1. LGWR ? Whenever any transaction is committed writing to oracle data files synchronously can be very costly as oracle would have to find the actual blocks which have to be written to on the disk and these blocks may be scattered and random read/writes on disk is very expensive. So oracle writes all the changes done to it in a file which is only in append mode and is written sequentially. This file is called redo log and any changes done to the db can be replayed from it. LGWR is the process responsible for writing to the red logs from redo log buffers. Redo log buffers are circular in nature and they are reused. As soon as any transaction is committed LGWR persists the data in redo logs and signals the db after which user receives the message of commit successful. Sometimes during period of high db activity even before commit the redo log buffers can be written to log files in case buffer is filled more then 1/3 rd. This way uncommitted data also makes it way to the disk.
2.CKPT- Check pointing is the activity which modifies controlfile and datafile headers indicating the SCN upto which redo logfile data have been synchronized between db buffer cache and disk and signals DBWR process to flush the dirty blocks to disk.

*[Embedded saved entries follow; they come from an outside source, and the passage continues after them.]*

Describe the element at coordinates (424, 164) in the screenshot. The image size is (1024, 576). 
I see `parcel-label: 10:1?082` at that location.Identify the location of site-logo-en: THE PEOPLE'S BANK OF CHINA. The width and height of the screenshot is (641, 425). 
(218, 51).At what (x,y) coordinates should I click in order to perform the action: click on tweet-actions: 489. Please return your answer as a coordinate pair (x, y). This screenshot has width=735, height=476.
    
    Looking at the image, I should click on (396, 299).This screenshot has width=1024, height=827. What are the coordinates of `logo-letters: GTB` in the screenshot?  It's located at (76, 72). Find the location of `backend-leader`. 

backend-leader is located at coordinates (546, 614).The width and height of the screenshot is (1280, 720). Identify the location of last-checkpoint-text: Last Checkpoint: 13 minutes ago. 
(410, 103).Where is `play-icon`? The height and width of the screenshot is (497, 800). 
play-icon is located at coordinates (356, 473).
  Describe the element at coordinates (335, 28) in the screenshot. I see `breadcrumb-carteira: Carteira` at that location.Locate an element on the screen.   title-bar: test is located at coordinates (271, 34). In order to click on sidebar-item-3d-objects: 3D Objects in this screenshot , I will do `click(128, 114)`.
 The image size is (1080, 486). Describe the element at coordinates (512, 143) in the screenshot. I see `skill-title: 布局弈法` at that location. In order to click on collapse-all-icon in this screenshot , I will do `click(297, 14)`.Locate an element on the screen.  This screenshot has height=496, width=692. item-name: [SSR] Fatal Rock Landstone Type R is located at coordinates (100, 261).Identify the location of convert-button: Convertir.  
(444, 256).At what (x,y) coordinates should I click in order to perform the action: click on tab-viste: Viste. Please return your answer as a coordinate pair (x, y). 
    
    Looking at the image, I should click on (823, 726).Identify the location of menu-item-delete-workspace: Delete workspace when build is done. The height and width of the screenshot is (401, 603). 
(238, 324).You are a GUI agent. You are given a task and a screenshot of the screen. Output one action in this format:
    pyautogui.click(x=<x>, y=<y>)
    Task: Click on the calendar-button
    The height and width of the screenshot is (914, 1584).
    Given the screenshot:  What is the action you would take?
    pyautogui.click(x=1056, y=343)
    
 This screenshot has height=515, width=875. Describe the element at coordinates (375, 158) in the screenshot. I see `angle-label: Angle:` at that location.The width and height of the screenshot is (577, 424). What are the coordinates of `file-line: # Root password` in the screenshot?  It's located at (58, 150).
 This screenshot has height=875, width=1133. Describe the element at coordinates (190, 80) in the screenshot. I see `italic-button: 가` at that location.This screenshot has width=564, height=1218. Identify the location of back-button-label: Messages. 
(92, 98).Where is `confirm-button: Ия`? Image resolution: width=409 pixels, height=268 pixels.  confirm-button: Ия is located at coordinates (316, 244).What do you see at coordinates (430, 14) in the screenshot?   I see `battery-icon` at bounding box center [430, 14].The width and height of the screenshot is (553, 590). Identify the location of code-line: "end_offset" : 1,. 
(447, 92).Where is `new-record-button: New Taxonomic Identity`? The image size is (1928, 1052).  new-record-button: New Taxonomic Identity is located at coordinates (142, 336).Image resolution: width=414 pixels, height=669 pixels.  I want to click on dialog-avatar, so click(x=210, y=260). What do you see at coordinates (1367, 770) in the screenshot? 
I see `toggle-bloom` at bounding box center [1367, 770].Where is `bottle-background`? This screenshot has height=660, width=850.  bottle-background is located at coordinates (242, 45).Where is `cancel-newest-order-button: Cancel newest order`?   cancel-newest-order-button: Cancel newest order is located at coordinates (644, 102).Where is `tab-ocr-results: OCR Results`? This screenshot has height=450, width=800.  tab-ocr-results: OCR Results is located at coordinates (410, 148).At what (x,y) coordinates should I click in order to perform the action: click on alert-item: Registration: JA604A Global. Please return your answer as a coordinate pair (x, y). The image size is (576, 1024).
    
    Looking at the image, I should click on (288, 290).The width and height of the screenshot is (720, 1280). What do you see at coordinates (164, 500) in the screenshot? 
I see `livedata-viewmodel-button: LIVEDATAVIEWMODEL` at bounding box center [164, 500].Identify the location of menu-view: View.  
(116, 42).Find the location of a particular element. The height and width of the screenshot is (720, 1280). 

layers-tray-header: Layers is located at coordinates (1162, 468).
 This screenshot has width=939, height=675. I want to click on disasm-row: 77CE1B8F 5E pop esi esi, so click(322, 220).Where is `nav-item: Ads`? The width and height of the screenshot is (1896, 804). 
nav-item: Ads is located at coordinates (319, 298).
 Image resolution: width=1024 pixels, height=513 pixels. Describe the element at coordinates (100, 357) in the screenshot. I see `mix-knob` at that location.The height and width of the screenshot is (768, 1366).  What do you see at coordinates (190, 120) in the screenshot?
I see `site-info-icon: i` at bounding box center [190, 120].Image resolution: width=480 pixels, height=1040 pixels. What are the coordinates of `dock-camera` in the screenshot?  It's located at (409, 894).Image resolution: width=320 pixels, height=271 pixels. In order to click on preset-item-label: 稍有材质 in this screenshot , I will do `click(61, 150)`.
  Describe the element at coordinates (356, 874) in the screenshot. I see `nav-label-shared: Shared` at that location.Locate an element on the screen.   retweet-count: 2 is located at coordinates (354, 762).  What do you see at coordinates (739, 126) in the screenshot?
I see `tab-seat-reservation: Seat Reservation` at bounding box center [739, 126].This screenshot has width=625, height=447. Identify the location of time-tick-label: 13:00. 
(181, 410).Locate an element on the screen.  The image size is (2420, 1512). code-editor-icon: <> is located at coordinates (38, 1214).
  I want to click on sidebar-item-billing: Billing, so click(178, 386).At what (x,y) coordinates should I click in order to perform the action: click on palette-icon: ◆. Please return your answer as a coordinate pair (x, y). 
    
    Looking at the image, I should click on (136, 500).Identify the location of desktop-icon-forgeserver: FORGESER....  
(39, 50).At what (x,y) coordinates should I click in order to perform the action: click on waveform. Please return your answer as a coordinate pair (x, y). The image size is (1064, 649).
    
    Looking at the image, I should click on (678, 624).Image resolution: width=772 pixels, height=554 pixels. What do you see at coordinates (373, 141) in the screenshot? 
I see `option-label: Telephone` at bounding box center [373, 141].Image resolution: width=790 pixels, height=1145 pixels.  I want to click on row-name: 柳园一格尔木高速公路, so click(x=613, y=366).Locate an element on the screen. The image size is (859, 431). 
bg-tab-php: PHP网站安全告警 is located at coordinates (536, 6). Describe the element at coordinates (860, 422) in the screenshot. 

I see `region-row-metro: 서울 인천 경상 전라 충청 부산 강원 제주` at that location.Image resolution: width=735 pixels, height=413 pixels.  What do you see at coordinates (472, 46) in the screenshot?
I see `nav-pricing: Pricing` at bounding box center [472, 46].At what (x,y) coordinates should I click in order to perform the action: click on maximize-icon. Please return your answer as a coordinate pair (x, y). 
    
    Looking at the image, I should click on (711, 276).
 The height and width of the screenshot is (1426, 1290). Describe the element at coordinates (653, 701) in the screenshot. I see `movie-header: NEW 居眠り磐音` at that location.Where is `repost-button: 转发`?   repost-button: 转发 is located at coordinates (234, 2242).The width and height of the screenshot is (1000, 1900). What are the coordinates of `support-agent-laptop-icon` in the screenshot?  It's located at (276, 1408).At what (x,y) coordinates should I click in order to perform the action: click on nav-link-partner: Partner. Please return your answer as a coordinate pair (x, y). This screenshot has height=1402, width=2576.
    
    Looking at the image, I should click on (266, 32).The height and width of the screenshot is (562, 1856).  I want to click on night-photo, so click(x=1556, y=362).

3.DBWR ? Whenever any block is requested from oracle db it is fetched into the db buffer cache. All the dml activities happen in db buffer cache(in memory) and it is asynchronously synchronized with disk by DBWR process on being signaled by CKPT process. when any block in buffer cache is updated and has not been synchronized yet it is called dirty block or buffer. Before DBWR can write to disk all the corresponding redo entries must have been written to redo log files. sometimes when long running transactions are at play the number of buffers getting dirty increases. when clean buffers are required and not available the dirty buffers on cold end of buffer list i.e least recently used blocks are flushed to disk even if the commit instructions have not been received. When DBWR flush happens corresponding redo log buffers are also force flushed to redo log files by lgwr if it had not happened yet by then.
So from above explanation we see two possibilities of uncommitted transactions being made to disk
?When redo log buffers get filled at a high speed lgwr is forced to write uncommitted changes also to redo log files
?When dirty buffers increase a lot in buffer cache due to long running transactions accompanied with high db activity and clean buffers are required for any processing forcing dbwr to write uncommitted changes to the disk.
If we want to have quick crash recovery then frequent checkpoints should happen. As checkpoints mark the point in redo log file from where the roll forward process should start as prior to that the redo log changes and datafile are in sync. In the roll forward stage oracle replays all the redo files required which make the oracle database up to date till the time crash happened with all the committed and uncommitted transactions. After that roll backward process is started which removes all the uncommitted transactions form the db using the undo segments and makes the database consistent as of point in time before crash.